Requirement:
From the first line through the last, transcribe the listing word for word.

^^^^^^^^

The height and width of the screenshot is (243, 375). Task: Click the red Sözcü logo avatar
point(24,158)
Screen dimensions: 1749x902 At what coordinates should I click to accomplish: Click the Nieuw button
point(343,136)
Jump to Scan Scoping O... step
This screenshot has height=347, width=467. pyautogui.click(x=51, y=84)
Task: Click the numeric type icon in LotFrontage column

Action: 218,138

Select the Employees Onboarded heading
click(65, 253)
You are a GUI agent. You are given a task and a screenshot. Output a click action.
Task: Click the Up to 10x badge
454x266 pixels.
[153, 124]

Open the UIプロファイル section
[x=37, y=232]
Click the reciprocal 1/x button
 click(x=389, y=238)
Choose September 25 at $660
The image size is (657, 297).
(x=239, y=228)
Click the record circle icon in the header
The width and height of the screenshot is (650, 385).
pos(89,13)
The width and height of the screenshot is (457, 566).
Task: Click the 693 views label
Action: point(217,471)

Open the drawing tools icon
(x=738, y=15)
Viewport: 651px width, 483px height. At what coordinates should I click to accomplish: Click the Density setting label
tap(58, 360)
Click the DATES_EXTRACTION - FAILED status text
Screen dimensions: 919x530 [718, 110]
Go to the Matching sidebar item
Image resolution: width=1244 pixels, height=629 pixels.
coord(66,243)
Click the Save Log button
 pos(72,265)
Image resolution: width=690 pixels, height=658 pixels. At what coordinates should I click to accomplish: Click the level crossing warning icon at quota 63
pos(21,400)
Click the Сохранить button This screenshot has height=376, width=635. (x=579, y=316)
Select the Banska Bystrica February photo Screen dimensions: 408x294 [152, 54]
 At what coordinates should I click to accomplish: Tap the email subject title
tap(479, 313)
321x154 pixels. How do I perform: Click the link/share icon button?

^^^^^^^^

Solution to this exercise:
The height and width of the screenshot is (243, 375). Task: Click the red Sözcü logo avatar
point(24,158)
Screen dimensions: 1749x902 At what coordinates should I click to accomplish: Click the Nieuw button
point(343,136)
Jump to Scan Scoping O... step
This screenshot has height=347, width=467. pyautogui.click(x=51, y=84)
Task: Click the numeric type icon in LotFrontage column

Action: 218,138

Select the Employees Onboarded heading
click(65, 253)
You are a GUI agent. You are given a task and a screenshot. Output a click action.
Task: Click the Up to 10x badge
454x266 pixels.
[153, 124]

Open the UIプロファイル section
[x=37, y=232]
Click the reciprocal 1/x button
 click(x=389, y=238)
Choose September 25 at $660
The image size is (657, 297).
(x=239, y=228)
Click the record circle icon in the header
The width and height of the screenshot is (650, 385).
pos(89,13)
The width and height of the screenshot is (457, 566).
Task: Click the 693 views label
Action: point(217,471)

Open the drawing tools icon
(x=738, y=15)
Viewport: 651px width, 483px height. At what coordinates should I click to accomplish: Click the Density setting label
tap(58, 360)
Click the DATES_EXTRACTION - FAILED status text
Screen dimensions: 919x530 [718, 110]
Go to the Matching sidebar item
Image resolution: width=1244 pixels, height=629 pixels.
coord(66,243)
Click the Save Log button
 pos(72,265)
Image resolution: width=690 pixels, height=658 pixels. At what coordinates should I click to accomplish: Click the level crossing warning icon at quota 63
pos(21,400)
Click the Сохранить button This screenshot has height=376, width=635. (x=579, y=316)
Select the Banska Bystrica February photo Screen dimensions: 408x294 [152, 54]
 At what coordinates should I click to accomplish: Tap the email subject title
tap(479, 313)
321x154 pixels. How do I perform: Click the link/share icon button?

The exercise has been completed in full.